[Objective]: Starting at the line that contains "Where should I click to: Expand" and continuing through the end of the rows below, lay out those lines as a numbered list, omitting any blank lines. Leave the pictures out of the answer.

[Item coordinate data]:
------------------------------------------------------------------------

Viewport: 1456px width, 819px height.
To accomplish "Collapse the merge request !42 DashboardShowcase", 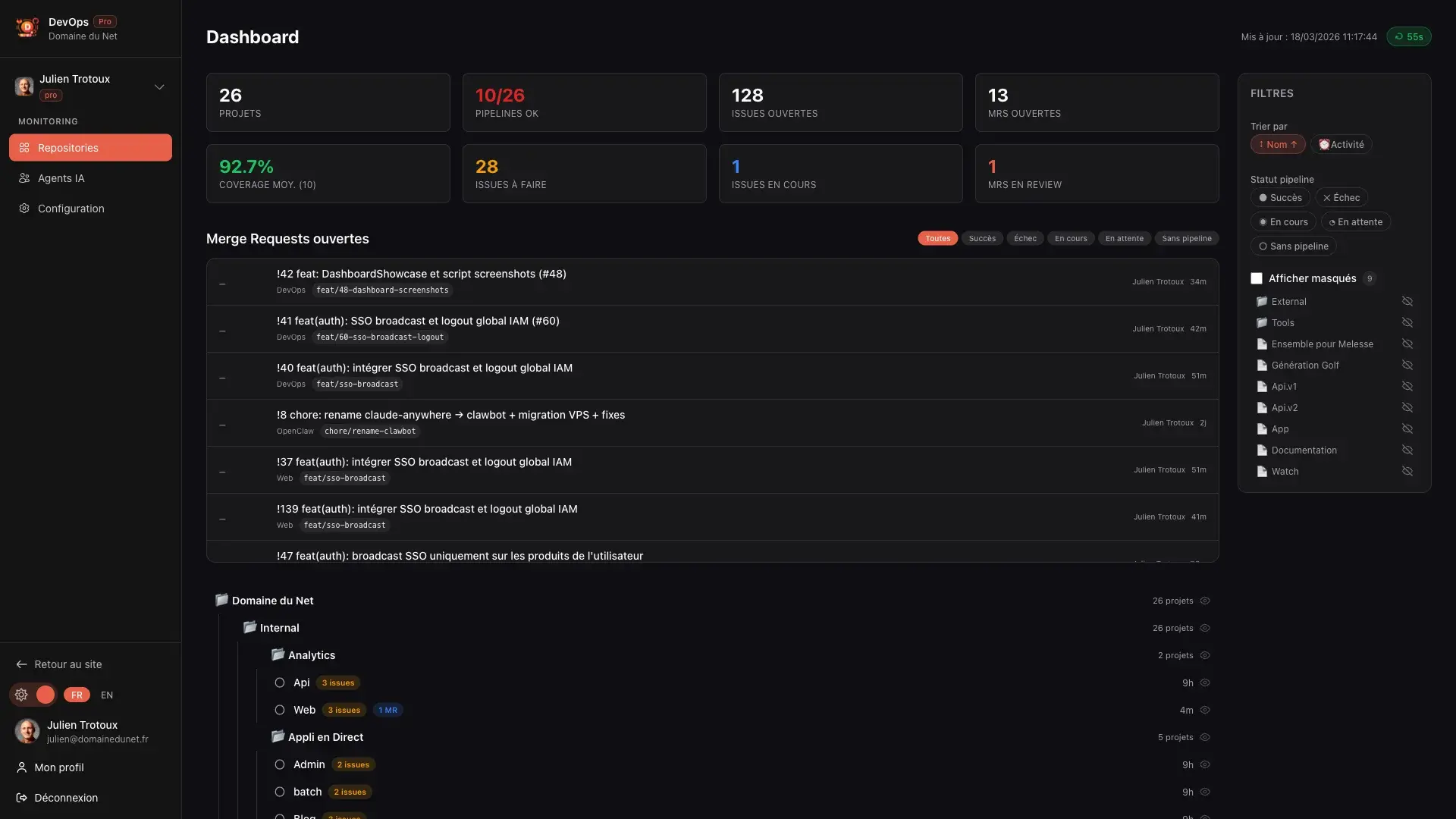I will (222, 283).
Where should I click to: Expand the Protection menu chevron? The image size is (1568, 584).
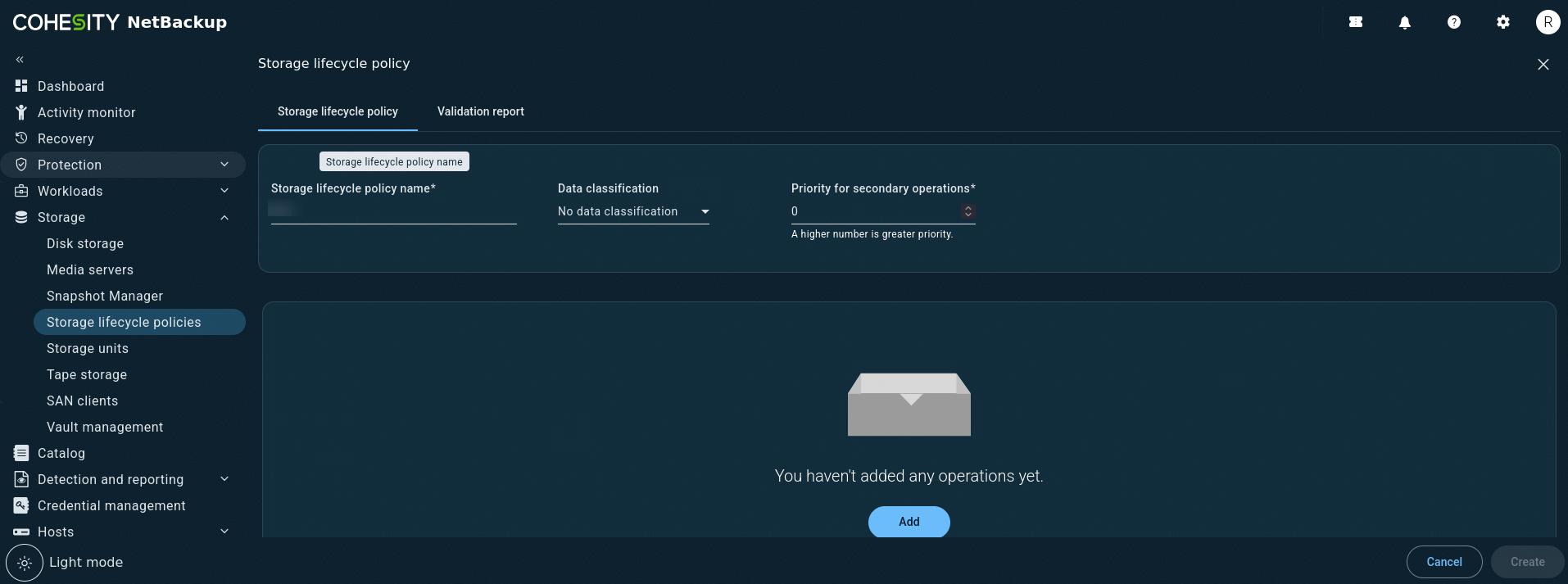click(224, 165)
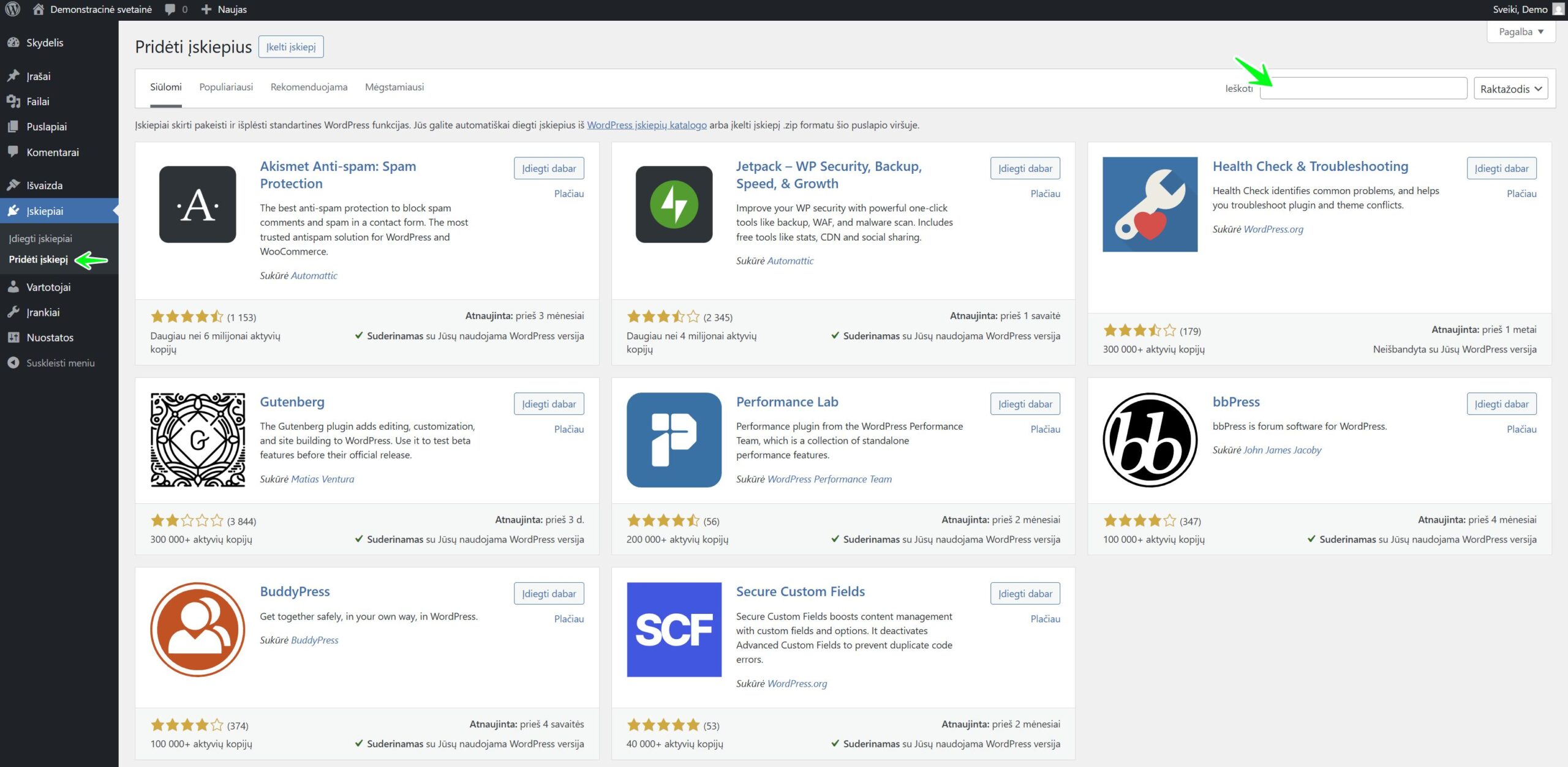
Task: Click the Įkelti įskiepį upload button
Action: [x=291, y=47]
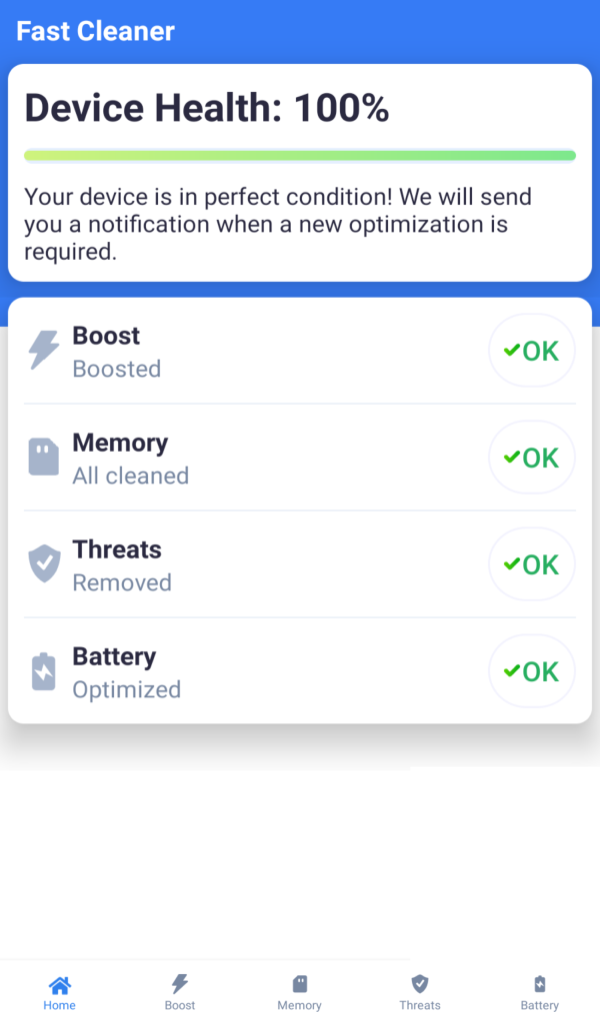Tap the Threats shield icon in the list

click(x=44, y=564)
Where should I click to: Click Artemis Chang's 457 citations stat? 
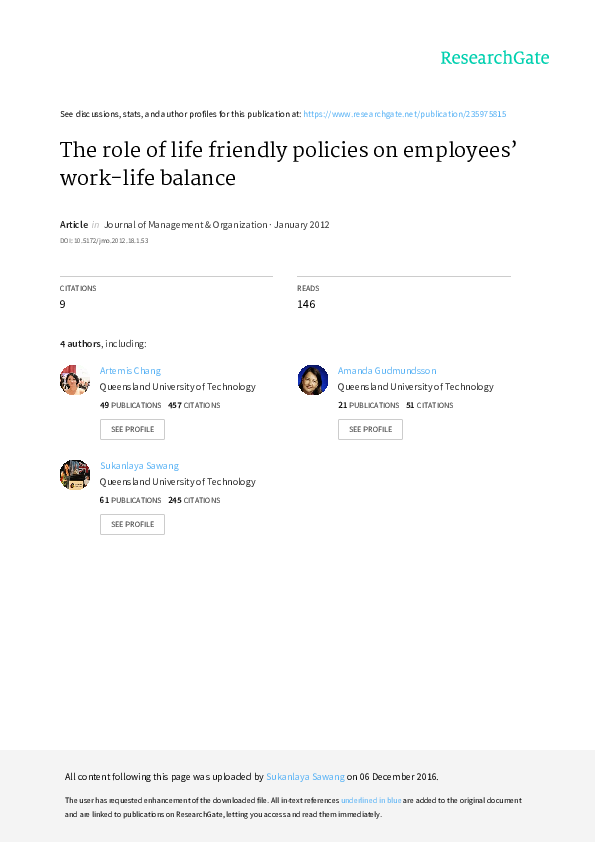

------------------------------------------------------------------------

[Completed exercise]:
1. Where should I click to: Expand the Protection menu chevron? The image size is (1568, 584).
2. click(224, 165)
3. Task: Click the Įkelti įskiepį upload button
4. Action: [x=291, y=47]
5. Tap the Threats shield icon in the list
6. click(x=44, y=564)
7. Where should I click to: Click Artemis Chang's 457 citations stat? 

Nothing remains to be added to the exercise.